Meno inquini, più stelline ricevi
Le colpe dei padri a volte ricadono sui figli, e se Carlo adesso deve occuparsi di più delle faccende reali, suo figlio Harry (che nel 2020 ha scelto di ritirarsi dagli incarichi pubblici della famiglia) ne ha preso il testimone climatico. Il principe di Sussex ha lanciato da poco Travalyst, un servizio che serve a valutare la sostenibilità delle nostre vacanze. L’idea di partenza è più che già vista: impronta di carbonio, emissioni di CO2 prodotte dagli aerei e dagli spostamenti in viaggio. Harry ci ha aggiunto un tocco di ricatto moralista che non guasta mai: «Ci viene sempre chiesto il nostro feedback sui nostri viaggi ed esperienze, ma cosa accadrebbe se la nostra vacanza ci valutasse?», ha detto il principe raccontando il progetto.
Meno inquini, più compri manufatti locali per sostenere le popolazioni native, più stelline ricevi da Travalyst. Harry ha lanciato il servizio qualche giorno fa con un video trasmesso da un canale televisivo Maori in cui due “agenti di rating” lo fermano mentre fa jogging e valutano l’impatto ambientale della sua vacanza in Nuova Zelanda, rinfacciandogli una carta di caramella lasciata cadere per terra da lui durante un viaggio in quei luoghi nel 2018. Harry ha scelto i Maori perché «conoscono più di noi le pratiche sostenibili e il modo migliore per curare la terra, dandoci lezioni fondamentali che tutti possiamo imparare».
Harry a pezzi
Se Harry voleva rendersi più ridicolo del padre Carlo, ci è riuscito: moralismo, luoghi comuni sul buon selvaggio ecosostenibile, greenwashing e un complesso di superiorità tipicamente regale (il succo del video è che Harry e sua moglie Meghan hanno l’impronta di carbonio simile a quella di uno Yeti, ha ironizzato lo Spectator). Non sono ovviamente mancate le accuse di appropriazione culturale per farsi pubblicità e quelle di pessimo tempismo: solo poche settimane fa il partito maori ha chiesto che la Regina d’Inghilterra non sia più considerata il capo di stato in Nuova Zelanda.

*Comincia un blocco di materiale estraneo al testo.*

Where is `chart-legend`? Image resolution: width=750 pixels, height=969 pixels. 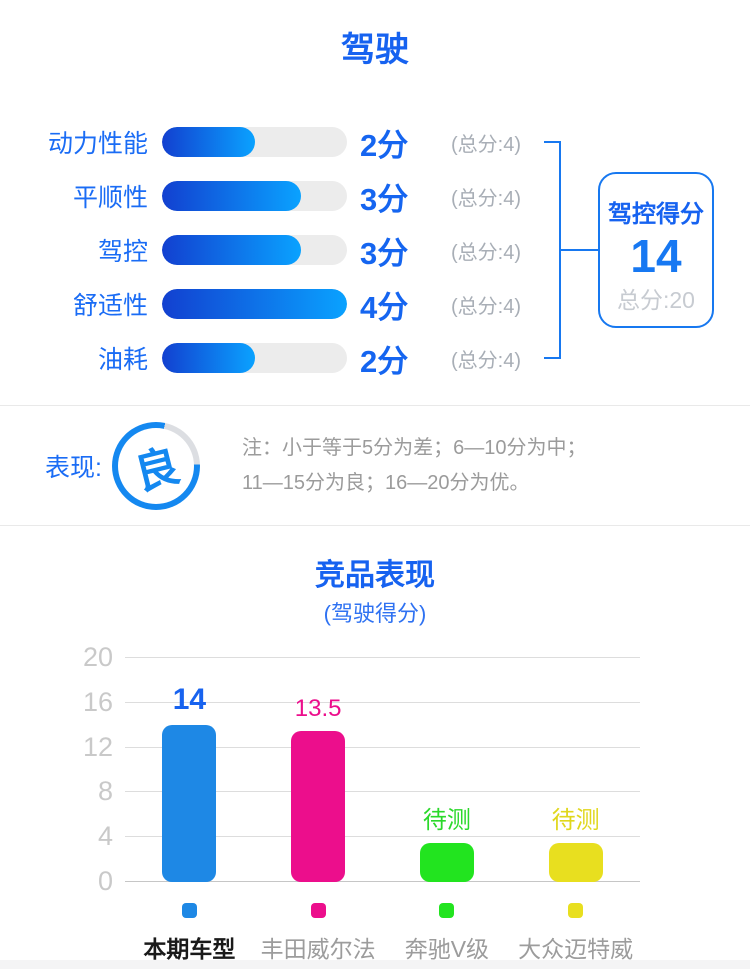
chart-legend is located at coordinates (382, 910).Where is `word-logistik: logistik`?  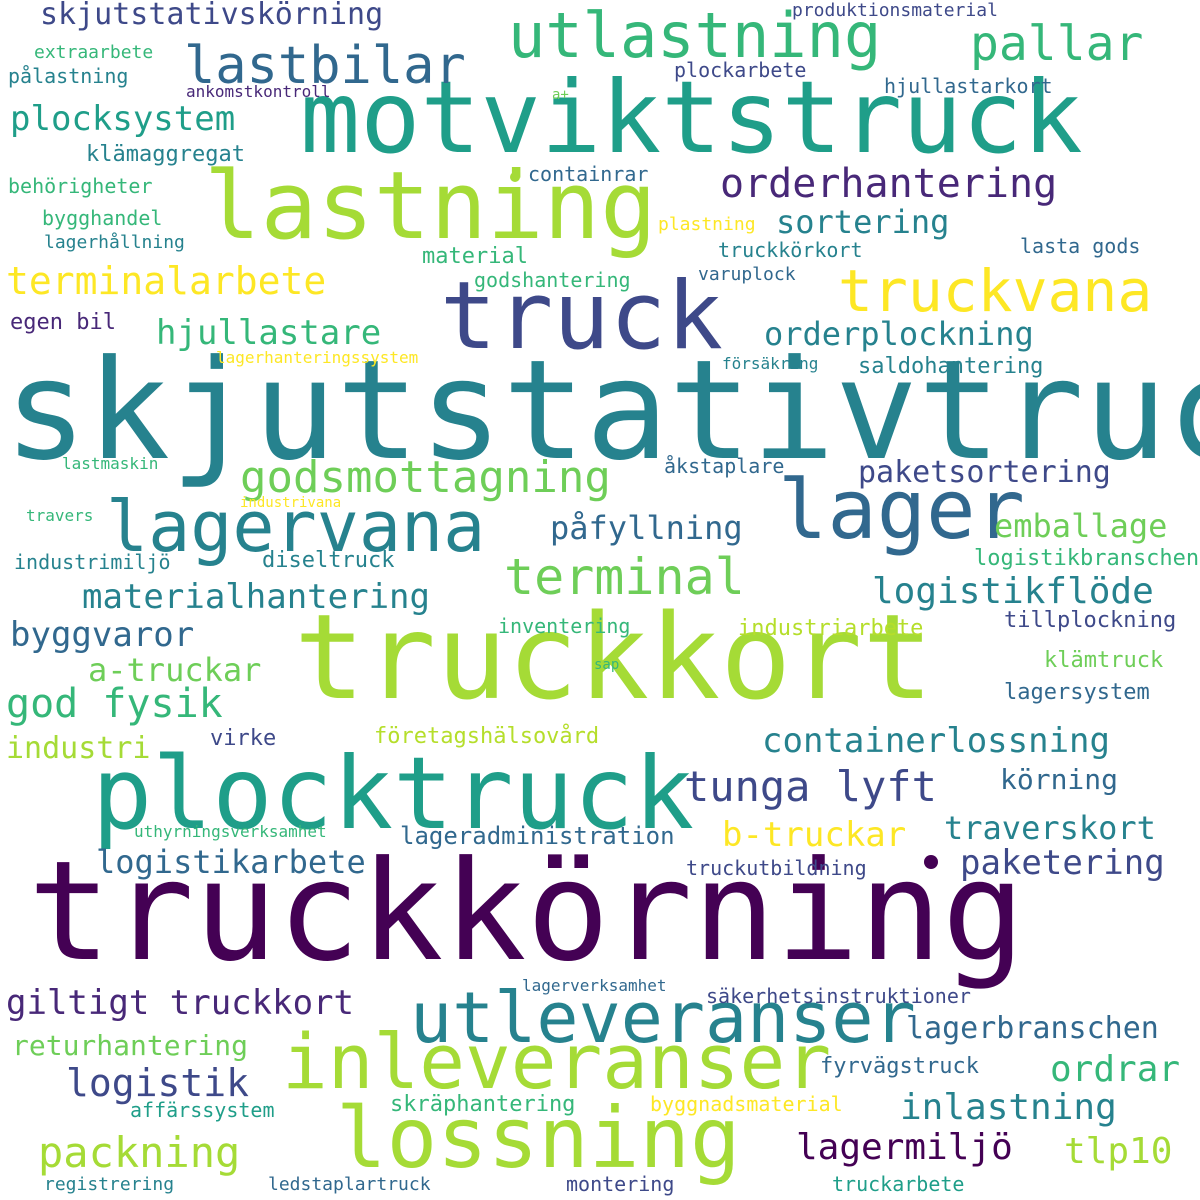
word-logistik: logistik is located at coordinates (158, 1083). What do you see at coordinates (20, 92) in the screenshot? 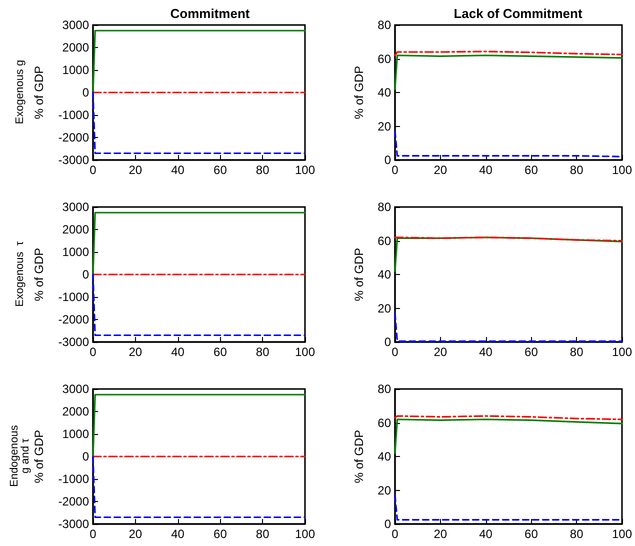
I see `text: Exogenous g` at bounding box center [20, 92].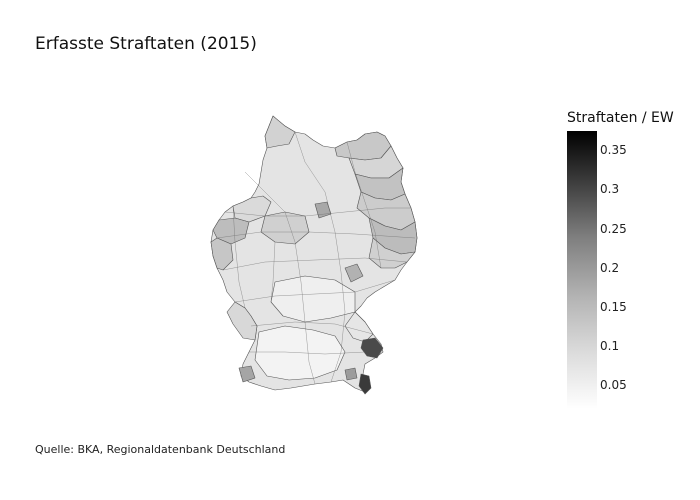 This screenshot has width=700, height=500. What do you see at coordinates (610, 189) in the screenshot?
I see `colorbar-tick: 0.3` at bounding box center [610, 189].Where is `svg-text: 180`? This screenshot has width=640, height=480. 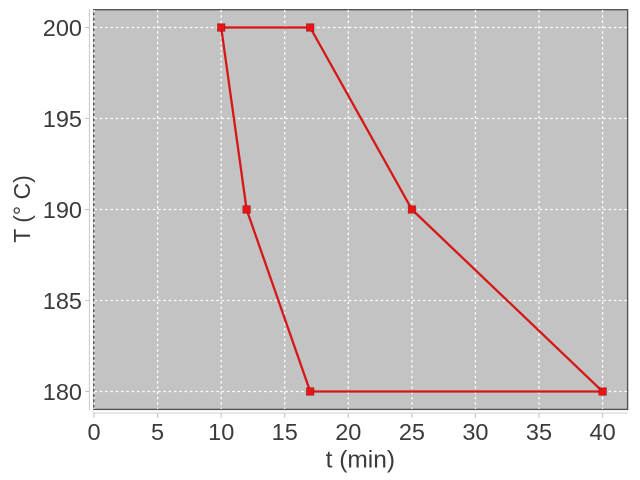 svg-text: 180 is located at coordinates (62, 392). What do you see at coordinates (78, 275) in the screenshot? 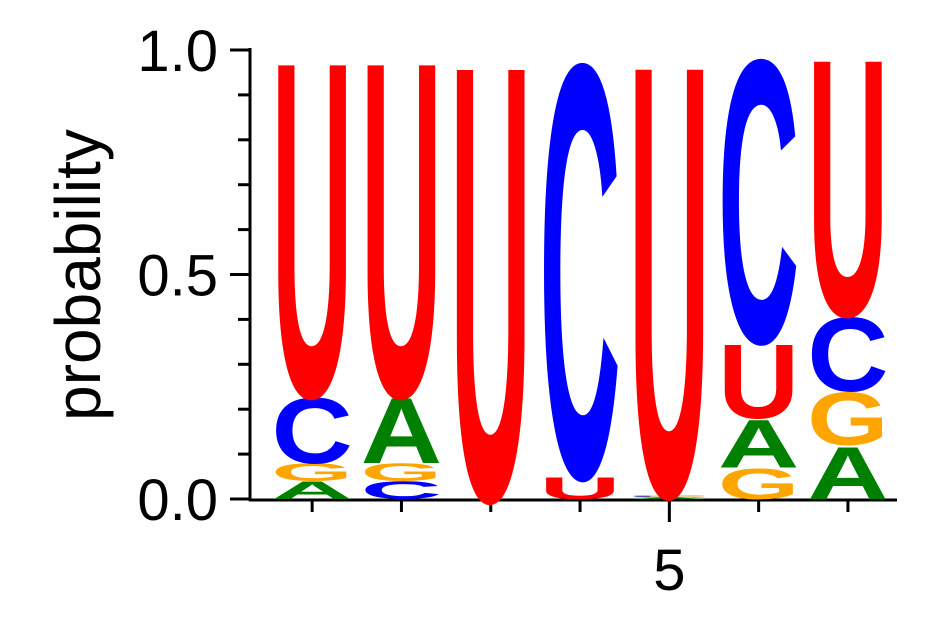
I see `y-axis-label: probability` at bounding box center [78, 275].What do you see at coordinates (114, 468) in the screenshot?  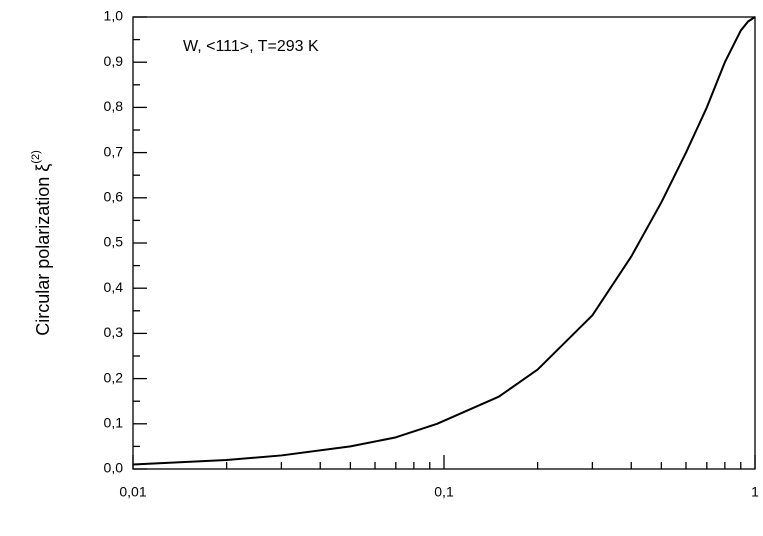 I see `y-tick-label: 0,0` at bounding box center [114, 468].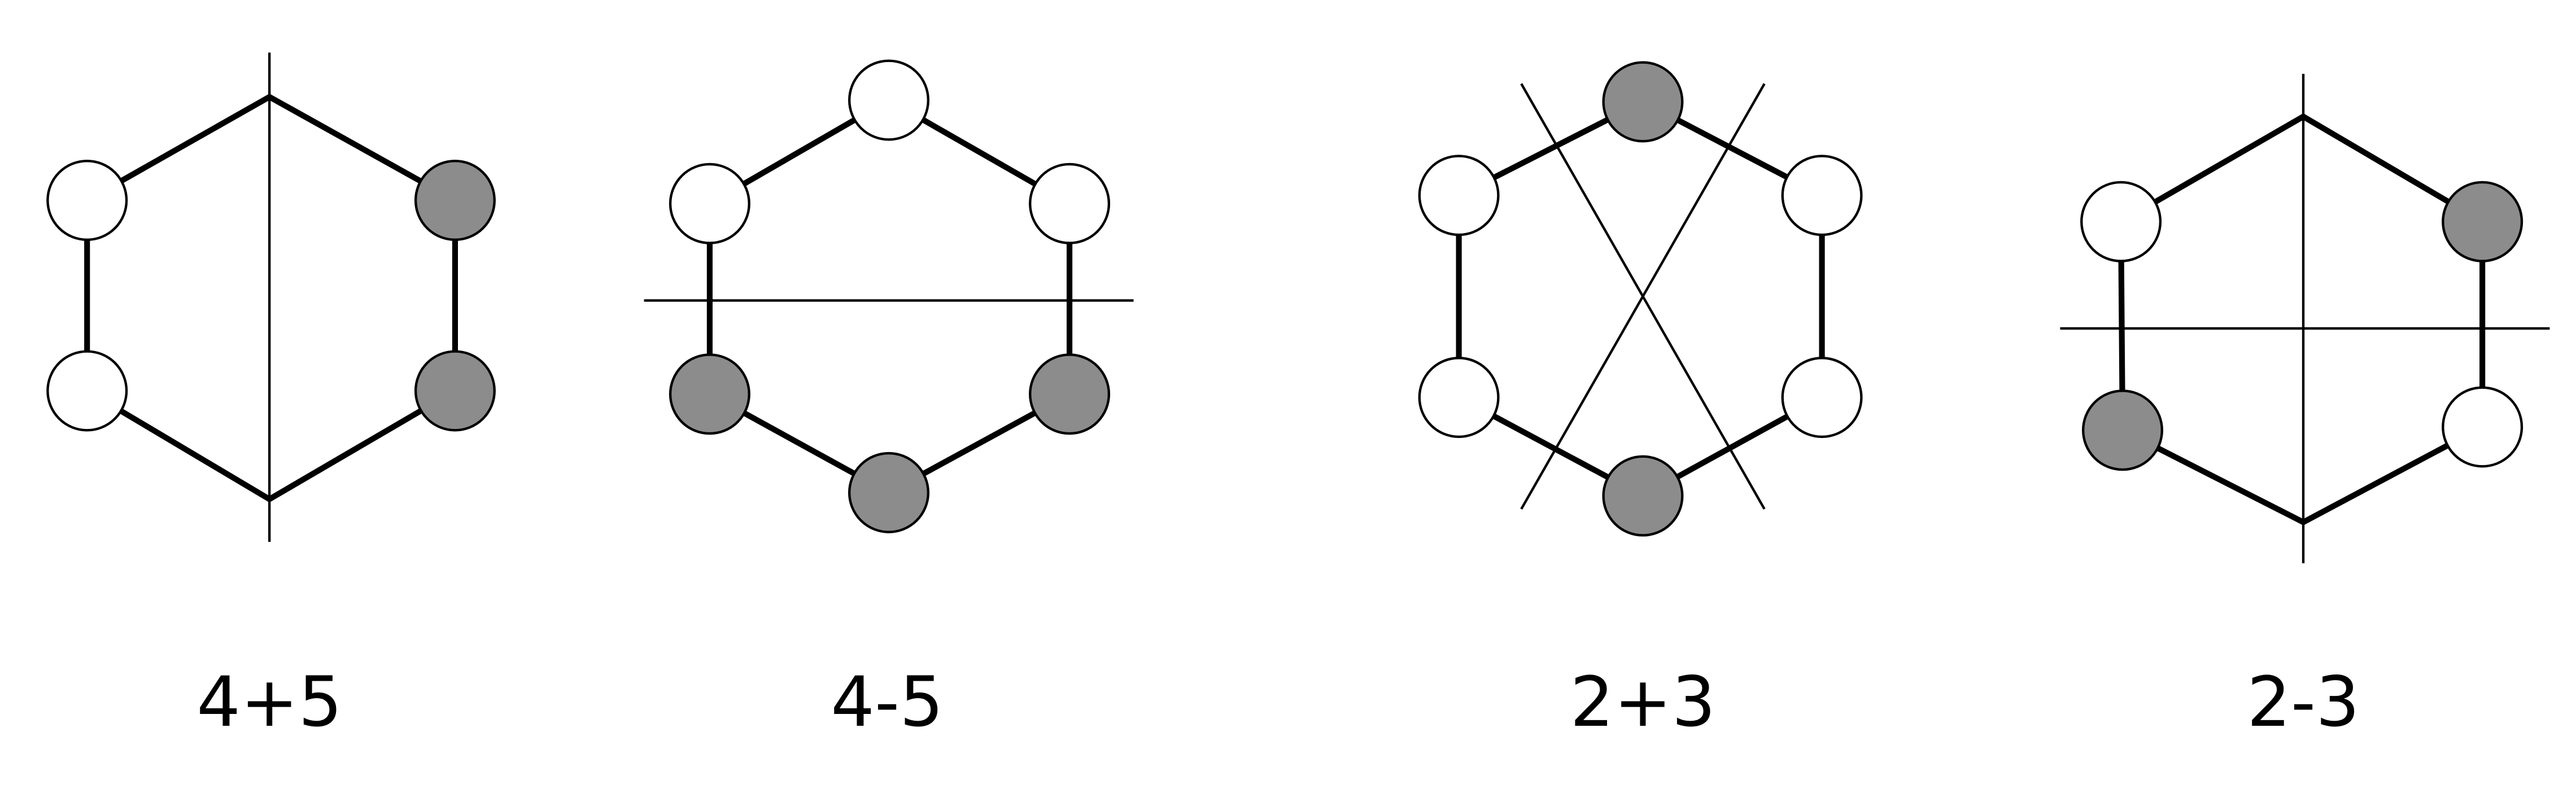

Ci sarebbe da obiettare anche sulla scelta dei testimonial, in verità: un recente studio pubblicato su Nature ha evidenziato come l’inquinamento del pianeta non ha avuto inizio con la rivoluzione industriale e nemmeno con i ricchi bianchi europei sfruttatori di terre altrui, ma nel 1300 col fuoco appiccato alle foreste dai colonizzatori maori in Nuova Zelanda. I quali maori hanno ovviamente risposto che quello studio è razzista, dando il via al cortocircuito perfetto, ma in cuor loro hanno ringraziato che settecento anni fa non ci fosse già Travalyst. Sai che rating basso, sennò?